--- Data for review ---

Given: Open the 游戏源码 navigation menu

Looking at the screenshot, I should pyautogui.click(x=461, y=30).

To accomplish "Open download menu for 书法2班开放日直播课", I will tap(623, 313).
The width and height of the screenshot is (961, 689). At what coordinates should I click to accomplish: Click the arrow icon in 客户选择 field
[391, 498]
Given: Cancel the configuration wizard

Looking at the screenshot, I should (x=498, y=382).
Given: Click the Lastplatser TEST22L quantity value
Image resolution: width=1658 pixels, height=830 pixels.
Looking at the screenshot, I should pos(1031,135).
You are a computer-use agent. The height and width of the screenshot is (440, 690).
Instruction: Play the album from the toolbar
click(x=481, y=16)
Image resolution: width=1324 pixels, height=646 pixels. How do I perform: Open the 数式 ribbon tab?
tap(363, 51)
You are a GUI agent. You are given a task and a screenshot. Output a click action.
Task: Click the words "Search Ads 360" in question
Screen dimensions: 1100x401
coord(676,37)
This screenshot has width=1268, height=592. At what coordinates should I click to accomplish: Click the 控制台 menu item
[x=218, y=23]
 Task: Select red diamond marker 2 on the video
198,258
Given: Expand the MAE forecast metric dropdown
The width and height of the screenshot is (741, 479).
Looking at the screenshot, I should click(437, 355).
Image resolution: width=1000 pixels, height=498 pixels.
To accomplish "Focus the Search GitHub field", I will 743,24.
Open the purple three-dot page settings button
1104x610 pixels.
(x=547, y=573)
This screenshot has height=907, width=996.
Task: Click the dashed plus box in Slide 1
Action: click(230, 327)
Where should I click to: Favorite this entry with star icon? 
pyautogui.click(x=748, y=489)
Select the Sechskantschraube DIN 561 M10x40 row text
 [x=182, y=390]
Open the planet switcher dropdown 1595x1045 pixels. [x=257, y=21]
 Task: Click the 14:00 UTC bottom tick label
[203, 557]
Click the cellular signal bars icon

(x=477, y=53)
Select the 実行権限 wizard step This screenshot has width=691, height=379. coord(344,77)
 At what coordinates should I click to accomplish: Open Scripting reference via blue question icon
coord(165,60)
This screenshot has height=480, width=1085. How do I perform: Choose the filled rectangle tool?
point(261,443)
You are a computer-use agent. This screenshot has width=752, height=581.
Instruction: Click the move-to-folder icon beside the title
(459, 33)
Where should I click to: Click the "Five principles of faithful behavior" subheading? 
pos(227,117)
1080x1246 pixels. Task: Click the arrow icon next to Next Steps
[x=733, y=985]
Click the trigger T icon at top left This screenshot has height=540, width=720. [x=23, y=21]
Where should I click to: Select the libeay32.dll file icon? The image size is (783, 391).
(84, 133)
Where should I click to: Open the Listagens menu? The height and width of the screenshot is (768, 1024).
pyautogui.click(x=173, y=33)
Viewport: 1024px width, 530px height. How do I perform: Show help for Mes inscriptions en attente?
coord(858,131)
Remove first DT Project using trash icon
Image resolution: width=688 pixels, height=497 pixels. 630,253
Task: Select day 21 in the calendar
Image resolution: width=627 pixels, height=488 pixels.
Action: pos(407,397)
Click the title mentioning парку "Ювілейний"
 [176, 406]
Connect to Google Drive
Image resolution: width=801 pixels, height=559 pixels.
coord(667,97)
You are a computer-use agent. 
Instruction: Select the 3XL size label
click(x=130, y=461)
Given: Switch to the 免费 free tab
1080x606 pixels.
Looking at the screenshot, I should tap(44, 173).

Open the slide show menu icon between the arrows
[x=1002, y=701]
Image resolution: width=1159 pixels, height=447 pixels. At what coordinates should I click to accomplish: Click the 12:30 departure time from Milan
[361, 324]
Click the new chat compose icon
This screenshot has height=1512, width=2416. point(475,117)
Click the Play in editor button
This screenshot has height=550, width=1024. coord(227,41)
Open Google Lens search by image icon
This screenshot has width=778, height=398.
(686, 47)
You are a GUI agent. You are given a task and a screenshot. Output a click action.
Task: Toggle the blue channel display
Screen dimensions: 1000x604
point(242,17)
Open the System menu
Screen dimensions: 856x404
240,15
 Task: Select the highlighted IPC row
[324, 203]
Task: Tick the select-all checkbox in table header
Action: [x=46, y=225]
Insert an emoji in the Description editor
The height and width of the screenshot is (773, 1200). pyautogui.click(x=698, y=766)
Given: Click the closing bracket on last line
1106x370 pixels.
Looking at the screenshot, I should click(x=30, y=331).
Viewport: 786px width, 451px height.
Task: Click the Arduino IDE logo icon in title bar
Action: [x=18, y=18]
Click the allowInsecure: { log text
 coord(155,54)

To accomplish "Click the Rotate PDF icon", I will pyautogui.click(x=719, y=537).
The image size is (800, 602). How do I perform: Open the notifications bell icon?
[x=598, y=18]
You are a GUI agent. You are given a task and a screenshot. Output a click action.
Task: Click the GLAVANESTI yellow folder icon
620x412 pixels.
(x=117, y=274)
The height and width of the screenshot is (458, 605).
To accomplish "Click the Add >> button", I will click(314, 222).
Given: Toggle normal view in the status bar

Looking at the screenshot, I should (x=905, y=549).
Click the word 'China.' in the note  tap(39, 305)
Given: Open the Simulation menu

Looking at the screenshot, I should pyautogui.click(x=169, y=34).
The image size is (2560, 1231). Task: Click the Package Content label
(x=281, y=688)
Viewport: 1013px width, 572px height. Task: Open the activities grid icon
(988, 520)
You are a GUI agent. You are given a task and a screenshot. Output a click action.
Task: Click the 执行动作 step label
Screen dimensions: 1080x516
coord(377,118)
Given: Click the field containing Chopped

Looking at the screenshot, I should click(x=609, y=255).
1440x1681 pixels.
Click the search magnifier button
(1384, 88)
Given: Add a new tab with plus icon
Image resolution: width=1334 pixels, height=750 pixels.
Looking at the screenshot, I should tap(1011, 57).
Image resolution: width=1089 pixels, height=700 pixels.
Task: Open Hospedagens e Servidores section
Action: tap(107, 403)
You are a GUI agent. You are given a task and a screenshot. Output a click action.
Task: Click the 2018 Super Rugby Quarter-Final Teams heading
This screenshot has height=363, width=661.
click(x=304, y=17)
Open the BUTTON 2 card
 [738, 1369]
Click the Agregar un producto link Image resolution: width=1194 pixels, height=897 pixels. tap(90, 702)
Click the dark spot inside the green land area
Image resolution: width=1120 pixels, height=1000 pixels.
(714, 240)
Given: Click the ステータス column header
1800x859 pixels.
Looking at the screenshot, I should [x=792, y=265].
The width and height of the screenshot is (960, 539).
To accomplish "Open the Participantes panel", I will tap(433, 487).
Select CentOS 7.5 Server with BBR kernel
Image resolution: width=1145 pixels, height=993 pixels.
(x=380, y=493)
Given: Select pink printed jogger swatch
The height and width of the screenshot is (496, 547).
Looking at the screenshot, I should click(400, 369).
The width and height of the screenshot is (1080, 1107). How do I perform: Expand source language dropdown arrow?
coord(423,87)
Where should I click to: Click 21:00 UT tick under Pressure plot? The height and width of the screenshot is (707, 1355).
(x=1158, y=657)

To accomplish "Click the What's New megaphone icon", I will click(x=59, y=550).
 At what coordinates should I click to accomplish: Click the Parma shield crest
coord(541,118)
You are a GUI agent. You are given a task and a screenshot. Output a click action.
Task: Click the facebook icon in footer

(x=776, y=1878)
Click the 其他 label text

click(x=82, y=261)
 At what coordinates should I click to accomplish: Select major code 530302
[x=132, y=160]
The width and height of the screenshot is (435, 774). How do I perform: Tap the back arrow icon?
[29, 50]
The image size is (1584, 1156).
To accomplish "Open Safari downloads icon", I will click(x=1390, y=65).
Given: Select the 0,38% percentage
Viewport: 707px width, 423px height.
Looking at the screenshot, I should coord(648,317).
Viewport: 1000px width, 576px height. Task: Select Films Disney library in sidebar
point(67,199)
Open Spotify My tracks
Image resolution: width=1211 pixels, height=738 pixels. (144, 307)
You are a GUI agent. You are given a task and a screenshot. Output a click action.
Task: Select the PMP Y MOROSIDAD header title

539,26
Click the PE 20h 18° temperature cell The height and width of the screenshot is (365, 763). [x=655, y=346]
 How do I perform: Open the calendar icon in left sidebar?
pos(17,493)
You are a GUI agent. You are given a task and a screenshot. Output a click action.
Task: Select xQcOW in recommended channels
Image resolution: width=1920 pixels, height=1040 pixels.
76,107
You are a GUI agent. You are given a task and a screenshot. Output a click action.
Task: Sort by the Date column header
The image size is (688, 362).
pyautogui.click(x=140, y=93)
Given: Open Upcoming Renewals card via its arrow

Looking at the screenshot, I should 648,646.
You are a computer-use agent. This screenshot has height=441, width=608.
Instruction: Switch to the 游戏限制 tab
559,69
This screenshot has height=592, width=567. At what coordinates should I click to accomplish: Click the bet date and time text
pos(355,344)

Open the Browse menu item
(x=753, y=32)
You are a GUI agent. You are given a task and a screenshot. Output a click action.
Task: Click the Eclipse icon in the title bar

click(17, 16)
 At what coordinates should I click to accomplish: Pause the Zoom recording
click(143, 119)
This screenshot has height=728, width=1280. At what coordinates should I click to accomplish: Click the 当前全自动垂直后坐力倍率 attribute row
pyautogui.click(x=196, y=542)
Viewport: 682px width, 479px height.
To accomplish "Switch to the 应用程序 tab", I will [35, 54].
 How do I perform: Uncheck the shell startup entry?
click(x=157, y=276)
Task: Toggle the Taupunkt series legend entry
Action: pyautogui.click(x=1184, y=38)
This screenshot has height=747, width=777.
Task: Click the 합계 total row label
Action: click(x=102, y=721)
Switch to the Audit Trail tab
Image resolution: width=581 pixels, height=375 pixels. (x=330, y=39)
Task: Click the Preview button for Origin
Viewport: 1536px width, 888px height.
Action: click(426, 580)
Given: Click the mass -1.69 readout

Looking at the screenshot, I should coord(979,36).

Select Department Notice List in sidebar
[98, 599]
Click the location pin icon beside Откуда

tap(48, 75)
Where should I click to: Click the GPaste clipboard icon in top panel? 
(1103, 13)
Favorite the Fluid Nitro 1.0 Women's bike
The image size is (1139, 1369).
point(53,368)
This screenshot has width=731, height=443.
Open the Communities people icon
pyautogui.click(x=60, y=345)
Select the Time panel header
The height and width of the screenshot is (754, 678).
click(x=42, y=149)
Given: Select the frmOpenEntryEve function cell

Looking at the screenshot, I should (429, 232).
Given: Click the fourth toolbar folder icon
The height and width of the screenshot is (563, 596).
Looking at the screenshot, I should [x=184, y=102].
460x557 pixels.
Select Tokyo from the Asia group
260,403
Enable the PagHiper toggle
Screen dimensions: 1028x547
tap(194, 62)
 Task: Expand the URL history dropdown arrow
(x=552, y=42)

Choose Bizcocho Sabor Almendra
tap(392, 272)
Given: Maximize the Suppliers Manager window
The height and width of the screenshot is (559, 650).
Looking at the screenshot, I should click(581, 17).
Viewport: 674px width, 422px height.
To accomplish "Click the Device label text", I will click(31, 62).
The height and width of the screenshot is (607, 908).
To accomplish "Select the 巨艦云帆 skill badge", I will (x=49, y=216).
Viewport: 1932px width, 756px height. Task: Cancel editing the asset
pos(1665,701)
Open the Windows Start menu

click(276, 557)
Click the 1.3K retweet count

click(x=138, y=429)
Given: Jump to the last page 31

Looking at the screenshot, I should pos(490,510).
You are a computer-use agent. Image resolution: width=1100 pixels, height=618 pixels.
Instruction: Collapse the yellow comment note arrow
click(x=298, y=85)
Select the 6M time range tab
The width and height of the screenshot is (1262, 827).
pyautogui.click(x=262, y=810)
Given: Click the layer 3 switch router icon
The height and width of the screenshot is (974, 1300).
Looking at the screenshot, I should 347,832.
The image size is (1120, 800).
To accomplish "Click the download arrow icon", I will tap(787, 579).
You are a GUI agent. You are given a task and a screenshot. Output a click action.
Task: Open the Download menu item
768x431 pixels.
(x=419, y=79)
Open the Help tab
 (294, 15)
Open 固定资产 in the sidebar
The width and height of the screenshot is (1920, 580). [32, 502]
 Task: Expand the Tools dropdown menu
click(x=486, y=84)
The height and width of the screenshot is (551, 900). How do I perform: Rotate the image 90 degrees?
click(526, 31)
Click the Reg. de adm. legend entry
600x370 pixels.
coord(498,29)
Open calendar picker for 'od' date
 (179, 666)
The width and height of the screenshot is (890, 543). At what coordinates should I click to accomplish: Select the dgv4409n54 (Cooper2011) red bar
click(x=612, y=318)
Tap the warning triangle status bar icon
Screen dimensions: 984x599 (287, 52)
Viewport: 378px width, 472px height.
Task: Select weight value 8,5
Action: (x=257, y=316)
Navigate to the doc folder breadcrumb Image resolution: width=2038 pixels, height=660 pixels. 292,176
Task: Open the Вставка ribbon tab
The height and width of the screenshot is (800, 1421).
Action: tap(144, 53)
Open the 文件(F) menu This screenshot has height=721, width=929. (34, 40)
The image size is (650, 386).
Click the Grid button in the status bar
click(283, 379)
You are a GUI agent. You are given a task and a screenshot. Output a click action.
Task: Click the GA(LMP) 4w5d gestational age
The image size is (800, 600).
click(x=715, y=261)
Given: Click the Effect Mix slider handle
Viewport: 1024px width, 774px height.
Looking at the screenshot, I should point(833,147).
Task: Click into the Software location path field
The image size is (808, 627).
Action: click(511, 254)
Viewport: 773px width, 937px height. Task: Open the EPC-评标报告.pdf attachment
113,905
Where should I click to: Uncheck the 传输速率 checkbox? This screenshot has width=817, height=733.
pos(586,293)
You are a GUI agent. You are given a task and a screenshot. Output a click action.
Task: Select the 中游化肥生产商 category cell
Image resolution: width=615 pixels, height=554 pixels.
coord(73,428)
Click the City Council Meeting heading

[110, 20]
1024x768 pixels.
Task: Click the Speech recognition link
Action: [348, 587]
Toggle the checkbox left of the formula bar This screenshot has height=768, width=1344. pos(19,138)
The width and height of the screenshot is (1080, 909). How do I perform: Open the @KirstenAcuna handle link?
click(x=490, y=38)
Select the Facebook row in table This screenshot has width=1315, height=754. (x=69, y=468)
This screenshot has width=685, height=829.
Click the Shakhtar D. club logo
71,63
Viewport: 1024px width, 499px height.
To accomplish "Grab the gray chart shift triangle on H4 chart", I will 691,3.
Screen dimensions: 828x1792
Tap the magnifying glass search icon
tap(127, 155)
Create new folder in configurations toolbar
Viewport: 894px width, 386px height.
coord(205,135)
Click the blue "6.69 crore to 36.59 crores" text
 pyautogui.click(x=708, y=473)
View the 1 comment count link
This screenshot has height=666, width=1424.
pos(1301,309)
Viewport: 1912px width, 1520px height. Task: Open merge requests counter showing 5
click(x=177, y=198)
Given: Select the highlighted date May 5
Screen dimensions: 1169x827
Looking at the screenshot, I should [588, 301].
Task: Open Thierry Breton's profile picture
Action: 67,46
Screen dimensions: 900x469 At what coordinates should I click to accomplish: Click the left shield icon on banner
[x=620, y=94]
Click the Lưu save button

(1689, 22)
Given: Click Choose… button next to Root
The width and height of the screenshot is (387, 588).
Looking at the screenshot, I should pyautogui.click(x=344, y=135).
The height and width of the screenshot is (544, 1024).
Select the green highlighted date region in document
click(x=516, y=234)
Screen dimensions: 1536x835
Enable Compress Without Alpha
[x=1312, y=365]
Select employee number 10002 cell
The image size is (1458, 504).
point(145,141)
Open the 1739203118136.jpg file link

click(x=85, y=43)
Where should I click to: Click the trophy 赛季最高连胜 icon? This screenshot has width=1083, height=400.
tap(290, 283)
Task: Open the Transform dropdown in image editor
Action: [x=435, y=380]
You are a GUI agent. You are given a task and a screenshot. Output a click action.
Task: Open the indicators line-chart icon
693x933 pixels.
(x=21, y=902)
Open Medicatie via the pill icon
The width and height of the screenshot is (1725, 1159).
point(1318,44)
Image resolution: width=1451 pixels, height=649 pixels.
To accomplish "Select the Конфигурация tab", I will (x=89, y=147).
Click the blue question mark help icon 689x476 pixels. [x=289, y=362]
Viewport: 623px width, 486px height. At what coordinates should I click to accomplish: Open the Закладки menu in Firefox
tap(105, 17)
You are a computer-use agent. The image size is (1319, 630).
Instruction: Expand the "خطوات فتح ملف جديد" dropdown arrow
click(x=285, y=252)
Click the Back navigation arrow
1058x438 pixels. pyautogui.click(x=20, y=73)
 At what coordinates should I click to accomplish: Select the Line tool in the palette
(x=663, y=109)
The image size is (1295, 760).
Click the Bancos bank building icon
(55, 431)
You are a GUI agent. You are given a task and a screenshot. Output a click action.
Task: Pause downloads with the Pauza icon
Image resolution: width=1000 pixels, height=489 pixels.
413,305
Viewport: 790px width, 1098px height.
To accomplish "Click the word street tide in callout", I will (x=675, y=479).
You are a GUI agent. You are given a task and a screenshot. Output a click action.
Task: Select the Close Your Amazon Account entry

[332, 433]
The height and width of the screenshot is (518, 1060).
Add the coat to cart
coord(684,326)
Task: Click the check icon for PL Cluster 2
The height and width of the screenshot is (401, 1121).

---

__Required action__: Only a number is needed: how many lines of the material above contain "chart"?

__Output for this task__: 2